The Bumsteads are heading to the mountains for a summer vacation. Departing the train they learn that the gent they had trouble with on the trip, and they seek out another hotel. The one they find is owned by an elderly couple and is on the verge of bankruptcy. The Bumsteads decide to help save the old Mom-and-Pop homestead for Mom and Pop. It doesn't take long for them to begin wondering whether Dagwood is for them or against them. Written by
Les Adams <firstname.lastname@example.org>
BLONDIE TAKES A VACATION (Columbia, 1939), the third installment to Chic Young's comic strip characters of the Bumstead family, is a continuation from BLONDIE MEETS THE BOSS which concluded with Mr. Dithers (Jonathan Hale), Dagwood's boss, granting the Bumstead family their long awaited vacation.
In this venture, as usual, nothing seems to go right. As they prepare themselves to leave on their vacation, Blondie (Penny Singleton) becomes upset over Dagwood's (Arthur Lake) frightened reaction towards her new hat. Then, on the train bound for Lake Kanoby, Blondie is reading "Old Mother Hubbard" to her son, Baby Dumpling (Larry Simms),while their dog Daisy, hidden away between the luggage, barks whenever she hears the word "Bone." This starts to annoy an irritable passenger (Donald MacBride) sitting close by, to the point of reporting the situation to the conductor, who places Daisy in the baggage car, causing Baby Dumpling to address this mean man as "The Big Bad Wolf." Also on board the train is Jonathan N. Gillis (Donald Meek) a kindly old gentleman who takes an immediate liking to the Bumsteads. Upon their arrival at the Lake Hotel, Blondie and Dagwood are refused accommodations from the manager, who turns out to be Harvey Morton, the "big bad wolf" on the train. They then head on over to the Westview Inn, located on the other side of the lake, owned by Matthew and Emily Dickerson (Thomas W. Ross and Elizabeth Dunne), an elderly couple in financial straits, thanks to Morton's scheme in phasing them out and taking over their establishment. Instead of enjoying their time away from home, the Bumsteads find themselves helping the Dickersons, with Dagwood acting as manager; Blondie the host-es; Baby Dumpling doing what he does at home, the dishes; and Daisy dreaming of being back home.
Funny and sentimental with a touch of suspense, particularly towards the end as the abandoned Lake Inn catches fire, with Baby Dumpling and Daisy trapped inside one of the rooms, making this one hot item in the series. BLONDIE TAKES A VACATION leaves a good feeling in having a young married couple taking the time to help an elderly couple in need. While Donald MacBride is the villain here, his initial encounter with the Bumsteads isn't properly developed.

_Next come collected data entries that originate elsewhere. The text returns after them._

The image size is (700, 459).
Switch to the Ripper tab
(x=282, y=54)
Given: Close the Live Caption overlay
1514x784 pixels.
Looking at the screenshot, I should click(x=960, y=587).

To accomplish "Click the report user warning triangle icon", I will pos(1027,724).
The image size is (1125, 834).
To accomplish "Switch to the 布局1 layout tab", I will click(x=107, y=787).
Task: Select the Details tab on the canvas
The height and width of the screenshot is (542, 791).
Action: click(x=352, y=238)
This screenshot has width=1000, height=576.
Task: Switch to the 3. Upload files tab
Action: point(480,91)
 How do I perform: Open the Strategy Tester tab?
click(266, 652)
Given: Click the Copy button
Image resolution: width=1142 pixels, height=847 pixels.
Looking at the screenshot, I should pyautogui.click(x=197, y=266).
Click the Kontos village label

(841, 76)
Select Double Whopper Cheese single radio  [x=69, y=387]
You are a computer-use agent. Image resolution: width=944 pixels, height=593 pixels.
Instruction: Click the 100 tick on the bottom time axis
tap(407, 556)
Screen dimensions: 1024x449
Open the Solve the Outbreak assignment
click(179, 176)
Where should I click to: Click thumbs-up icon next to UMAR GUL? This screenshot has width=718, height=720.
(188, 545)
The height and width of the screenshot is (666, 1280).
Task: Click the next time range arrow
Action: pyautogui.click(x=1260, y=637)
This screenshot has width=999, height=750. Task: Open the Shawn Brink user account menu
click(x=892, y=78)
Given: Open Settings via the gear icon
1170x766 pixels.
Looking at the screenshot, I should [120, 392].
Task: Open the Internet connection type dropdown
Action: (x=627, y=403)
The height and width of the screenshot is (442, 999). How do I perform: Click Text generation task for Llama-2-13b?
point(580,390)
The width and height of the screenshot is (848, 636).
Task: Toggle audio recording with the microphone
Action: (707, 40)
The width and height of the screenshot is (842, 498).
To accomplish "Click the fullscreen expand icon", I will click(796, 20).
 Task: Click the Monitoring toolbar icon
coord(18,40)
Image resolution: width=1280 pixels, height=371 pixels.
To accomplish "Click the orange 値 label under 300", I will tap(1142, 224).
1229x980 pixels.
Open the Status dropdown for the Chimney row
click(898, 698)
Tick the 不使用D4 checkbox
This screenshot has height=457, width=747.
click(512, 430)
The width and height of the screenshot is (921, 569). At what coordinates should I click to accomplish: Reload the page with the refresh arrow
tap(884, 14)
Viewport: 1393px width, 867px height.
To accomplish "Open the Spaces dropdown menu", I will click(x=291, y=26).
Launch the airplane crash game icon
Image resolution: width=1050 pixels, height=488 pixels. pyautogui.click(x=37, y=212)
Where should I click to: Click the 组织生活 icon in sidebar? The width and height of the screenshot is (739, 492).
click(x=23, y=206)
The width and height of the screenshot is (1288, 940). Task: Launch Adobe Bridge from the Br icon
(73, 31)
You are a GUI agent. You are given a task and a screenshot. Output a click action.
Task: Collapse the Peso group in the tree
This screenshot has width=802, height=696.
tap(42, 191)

First seen on the train with his foot resting on Dagwood's hat on the floor, and apologizing for his error, Blondie becomes the instigator, stirring up the passenger by insulting him, leading to rivalry between the two. Had his Harvey Morton character shown no remorse instead of apologizing, Blondie's anger towards this man would have been understandable. Morton may have no right in turning away paying guests like the Bumsteads, however, if this didn't happen, the Dickersons wouldn't have had the help they needed to survive. Donald Meek plays a likable character who turns out to be an arsonist, a secret known only by his nephew, John Larkin (Robert Wilcox), who later suspects his uncle for starting the Lake Inn blaze, while Morton accuses Dagwood and having the sheriff (Arthur Aylesworth) placing him under arrest. However, unknown to everyone, there happens to be a sole witness who knows how the fire started.
Series regulars as Danny Mummert as Alvin Fuddow and Irving Bacon as the neighborhood postman (who gets knocked down by the entire family as they rush from the house to the taxi), are seen briefly during the film's opening. (It's funny that the Bumsteads didn't bother to close their front door after departing). The story then breaks away from routine domestic affairs after shifting to the train and hotel.
Another quieter entry in the series with some amusing moments worth mentioning: Dagwood's attempt in fixing a vacuum cleaner, to put on the switch and having it float into the air as the dust bag fills up like a balloon; Daisy wiping the dishes dry with a dish rag towel attached to her tail; and Baby Dumpling's encounter with a skunk as it runs into the air conditioning system of "the big bad wolf's" hotel, with the smell causing peddles to drop from the flowers and the vocalist (Christine McIntyre) of the dining room getting all choked up while attempting to sing "Love in Bloom," followed by the hotel guests making an immediate exit in droves. Pew!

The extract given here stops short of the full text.